Researchers have identified an enzyme that plays a key role in malaria parasite replication in the human bloodstream. The Harvard T.H. Chan School of Public Health scientists say that developing drugs that target the enzyme could be a potential approach in efforts to treat and prevent the spread of the deadly disease.
The study was published online February 17, 2017 in Nature Microbiology. Dr. Markus Ganter, research fellow in the Department of Immunology and Infectious Diseases, was the study’s lead author; senior author was Dr. Manoj Duraisingh, John LaPorte Given Professor of Immunology and Infectious Diseases.
People can become infected with malaria—which kills roughly 500,000 people every year—when bitten by mosquitoes carrying the malaria parasite, Plasmodium falciparum.

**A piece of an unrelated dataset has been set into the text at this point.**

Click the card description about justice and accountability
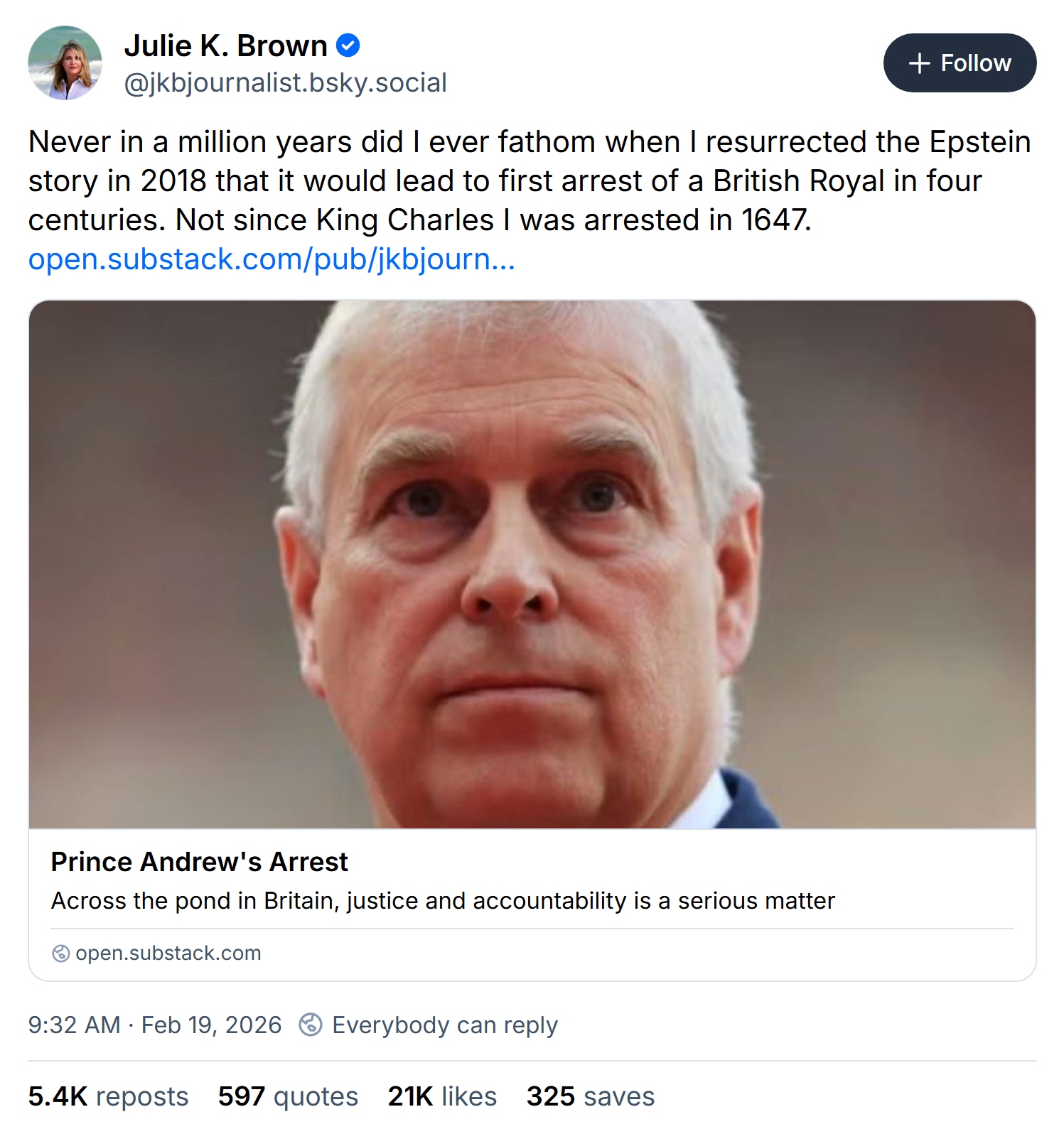This screenshot has width=1064, height=1129. coord(442,901)
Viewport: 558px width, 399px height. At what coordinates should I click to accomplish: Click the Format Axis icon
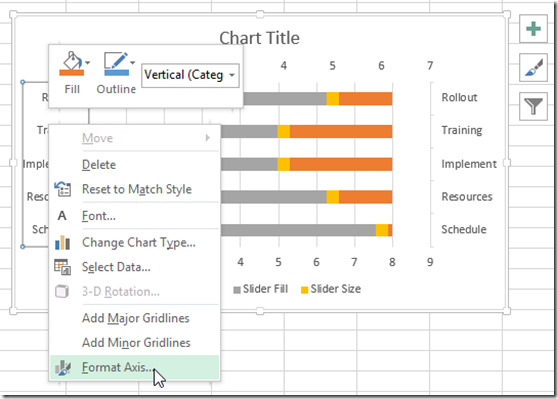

Until now, the molecular mechanisms behind the parasite’s replication in the bloodstream have been mysterious. The parasites have a “bizarre” form of replication within red blood cells called schizogony, Dr. Ganter explained. In normal replication, one cell would split into two. In the malaria parasite, within one cell, the nucleus replicates first into two, then continues to replicate unabatedly, until it reaches about 16 before splitting to form daughter parasites. Through this process, malaria parasites replicate quickly in the bloodstream and can kill rapidly.
An enzyme known as P. falciparum CRK4 (PfCRK4) controls this replication and is active for most of the time the parasite is replicating within red blood cells, the researchers found. They also found that PfCRK4 plays a key role in the transmission of malaria from humans back to mosquitoes.
“These features of PfCRK4 suggest that it could be an excellent target for drug development,” Dr. Duraisingh said. Targeting PfCRK4, he said, would be effective both at killing the parasite within sick individuals as well as preventing transmission of the parasite between people.